**REQUIRED ACTION:** Find and copy each line of the records where the string "will" shows up.
#####
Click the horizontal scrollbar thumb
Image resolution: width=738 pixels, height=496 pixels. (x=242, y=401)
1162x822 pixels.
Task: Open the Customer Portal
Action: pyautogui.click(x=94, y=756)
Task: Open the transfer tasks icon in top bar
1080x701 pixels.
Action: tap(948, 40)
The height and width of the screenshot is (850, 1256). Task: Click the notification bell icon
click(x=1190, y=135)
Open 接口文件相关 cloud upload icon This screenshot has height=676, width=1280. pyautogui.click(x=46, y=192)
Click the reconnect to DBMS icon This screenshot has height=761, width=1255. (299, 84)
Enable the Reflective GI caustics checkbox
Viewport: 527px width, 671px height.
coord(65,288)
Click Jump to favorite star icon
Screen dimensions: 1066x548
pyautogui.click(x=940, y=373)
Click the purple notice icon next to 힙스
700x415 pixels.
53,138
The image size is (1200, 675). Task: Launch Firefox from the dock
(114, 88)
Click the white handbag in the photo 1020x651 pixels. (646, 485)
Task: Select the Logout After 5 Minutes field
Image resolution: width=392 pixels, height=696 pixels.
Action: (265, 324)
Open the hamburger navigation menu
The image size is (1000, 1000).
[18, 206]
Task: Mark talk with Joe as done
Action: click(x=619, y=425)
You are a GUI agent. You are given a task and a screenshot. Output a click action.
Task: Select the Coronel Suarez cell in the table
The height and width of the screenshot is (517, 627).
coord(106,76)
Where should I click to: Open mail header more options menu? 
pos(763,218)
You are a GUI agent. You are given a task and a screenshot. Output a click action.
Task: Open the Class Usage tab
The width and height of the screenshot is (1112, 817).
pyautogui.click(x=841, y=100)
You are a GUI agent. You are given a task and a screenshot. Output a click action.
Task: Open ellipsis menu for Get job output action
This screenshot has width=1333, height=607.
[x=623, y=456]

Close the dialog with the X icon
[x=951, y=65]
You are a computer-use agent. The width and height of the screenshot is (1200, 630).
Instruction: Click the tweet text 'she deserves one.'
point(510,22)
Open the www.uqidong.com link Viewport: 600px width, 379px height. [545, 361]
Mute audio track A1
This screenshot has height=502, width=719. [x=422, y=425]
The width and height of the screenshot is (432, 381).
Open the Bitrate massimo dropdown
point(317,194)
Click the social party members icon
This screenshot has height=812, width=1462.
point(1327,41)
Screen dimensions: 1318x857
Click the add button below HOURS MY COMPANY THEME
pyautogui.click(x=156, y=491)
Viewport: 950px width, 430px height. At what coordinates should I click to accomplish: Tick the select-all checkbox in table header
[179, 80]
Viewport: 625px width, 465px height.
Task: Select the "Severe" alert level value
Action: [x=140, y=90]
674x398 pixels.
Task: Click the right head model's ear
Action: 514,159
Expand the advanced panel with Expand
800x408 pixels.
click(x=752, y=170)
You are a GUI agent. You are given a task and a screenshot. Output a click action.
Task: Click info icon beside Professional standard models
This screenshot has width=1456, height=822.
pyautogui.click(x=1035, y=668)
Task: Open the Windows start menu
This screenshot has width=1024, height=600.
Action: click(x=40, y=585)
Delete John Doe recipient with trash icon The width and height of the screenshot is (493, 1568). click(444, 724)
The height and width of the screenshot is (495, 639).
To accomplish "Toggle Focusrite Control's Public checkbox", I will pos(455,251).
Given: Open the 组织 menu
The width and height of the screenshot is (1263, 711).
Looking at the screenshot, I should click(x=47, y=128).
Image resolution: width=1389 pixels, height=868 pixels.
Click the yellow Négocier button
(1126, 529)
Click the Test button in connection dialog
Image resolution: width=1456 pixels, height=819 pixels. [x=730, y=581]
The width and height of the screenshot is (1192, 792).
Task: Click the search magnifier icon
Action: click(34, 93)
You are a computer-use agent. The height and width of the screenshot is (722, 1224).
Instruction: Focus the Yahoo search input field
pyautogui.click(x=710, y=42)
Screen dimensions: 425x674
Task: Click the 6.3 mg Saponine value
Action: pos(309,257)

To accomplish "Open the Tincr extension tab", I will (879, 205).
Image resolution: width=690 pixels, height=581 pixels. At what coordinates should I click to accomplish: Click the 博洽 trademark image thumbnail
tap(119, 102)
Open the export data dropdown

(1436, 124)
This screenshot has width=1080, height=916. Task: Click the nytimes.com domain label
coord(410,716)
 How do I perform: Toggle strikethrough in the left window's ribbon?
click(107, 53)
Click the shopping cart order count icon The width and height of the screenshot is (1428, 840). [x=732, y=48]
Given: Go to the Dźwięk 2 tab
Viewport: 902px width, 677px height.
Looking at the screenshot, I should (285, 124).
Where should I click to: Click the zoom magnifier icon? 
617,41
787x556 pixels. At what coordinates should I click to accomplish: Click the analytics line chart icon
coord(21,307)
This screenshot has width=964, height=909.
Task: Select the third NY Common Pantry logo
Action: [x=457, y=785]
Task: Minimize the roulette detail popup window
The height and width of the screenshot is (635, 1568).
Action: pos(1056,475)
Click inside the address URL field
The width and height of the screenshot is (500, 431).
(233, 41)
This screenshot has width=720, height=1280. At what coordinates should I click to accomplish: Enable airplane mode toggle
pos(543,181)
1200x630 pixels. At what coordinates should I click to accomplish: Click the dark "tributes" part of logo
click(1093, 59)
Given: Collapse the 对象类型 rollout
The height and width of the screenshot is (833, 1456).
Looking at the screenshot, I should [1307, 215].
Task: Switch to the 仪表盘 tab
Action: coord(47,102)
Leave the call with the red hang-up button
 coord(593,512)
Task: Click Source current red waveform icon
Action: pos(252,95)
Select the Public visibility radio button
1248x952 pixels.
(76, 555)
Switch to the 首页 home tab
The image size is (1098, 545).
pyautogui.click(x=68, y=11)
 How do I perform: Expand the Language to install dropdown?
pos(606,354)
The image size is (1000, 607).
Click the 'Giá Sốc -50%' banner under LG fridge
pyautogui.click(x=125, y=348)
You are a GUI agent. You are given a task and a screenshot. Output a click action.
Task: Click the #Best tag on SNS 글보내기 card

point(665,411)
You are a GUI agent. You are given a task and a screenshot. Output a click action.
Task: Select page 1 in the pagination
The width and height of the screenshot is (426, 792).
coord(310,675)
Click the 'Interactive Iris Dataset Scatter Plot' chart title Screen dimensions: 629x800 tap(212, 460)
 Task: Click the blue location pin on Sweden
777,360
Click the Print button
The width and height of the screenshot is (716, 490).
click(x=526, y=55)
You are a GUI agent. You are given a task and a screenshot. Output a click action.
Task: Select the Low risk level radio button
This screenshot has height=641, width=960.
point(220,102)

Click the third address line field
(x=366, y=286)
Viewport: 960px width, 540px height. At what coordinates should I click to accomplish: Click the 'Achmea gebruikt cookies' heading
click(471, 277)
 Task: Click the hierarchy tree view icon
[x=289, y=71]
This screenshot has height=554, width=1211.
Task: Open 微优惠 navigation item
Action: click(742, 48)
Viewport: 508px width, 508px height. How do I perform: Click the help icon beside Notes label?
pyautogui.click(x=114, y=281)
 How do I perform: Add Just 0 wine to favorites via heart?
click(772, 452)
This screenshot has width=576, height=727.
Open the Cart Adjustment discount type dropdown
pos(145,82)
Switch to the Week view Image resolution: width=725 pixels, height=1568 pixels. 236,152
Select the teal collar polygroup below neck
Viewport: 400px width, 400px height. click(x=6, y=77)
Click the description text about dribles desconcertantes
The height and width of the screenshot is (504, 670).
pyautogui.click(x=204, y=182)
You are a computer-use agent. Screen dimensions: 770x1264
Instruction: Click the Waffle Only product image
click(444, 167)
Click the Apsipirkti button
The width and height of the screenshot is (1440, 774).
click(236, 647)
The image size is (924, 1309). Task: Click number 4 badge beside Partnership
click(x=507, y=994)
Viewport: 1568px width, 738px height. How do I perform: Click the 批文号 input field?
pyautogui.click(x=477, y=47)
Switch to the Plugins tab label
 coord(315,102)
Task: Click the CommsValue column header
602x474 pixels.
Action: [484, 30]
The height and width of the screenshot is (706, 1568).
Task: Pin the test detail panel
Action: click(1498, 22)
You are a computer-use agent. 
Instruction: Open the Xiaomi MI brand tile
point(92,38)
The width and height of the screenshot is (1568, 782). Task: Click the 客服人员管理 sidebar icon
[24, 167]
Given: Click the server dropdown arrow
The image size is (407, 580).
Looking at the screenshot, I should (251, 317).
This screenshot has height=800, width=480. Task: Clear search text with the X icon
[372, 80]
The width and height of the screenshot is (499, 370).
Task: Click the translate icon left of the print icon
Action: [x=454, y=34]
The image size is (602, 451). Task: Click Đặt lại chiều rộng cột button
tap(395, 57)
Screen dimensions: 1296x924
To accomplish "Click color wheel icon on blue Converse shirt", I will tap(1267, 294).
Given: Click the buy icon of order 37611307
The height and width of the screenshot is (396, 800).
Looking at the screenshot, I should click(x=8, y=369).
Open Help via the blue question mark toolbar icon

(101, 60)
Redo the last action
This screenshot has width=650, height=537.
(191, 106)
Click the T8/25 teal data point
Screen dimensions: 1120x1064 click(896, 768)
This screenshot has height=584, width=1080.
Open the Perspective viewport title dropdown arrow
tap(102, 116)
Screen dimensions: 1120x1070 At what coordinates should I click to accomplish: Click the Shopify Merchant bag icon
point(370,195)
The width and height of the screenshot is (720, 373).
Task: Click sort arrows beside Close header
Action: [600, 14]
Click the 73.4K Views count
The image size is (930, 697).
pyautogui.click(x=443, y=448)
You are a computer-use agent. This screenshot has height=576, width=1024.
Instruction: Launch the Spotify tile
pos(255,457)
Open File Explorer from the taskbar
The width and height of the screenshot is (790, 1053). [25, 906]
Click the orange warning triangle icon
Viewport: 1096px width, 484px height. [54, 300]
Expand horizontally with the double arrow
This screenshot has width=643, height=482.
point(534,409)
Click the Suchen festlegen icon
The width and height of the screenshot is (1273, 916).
#####
**YOUR SOLUTION:**
To accomplish "Toggle Focusrite Control's Public checkbox", I will pos(455,251).
To accomplish "Open the Tincr extension tab", I will (879, 205).
To accomplish "Click color wheel icon on blue Converse shirt", I will tap(1267, 294).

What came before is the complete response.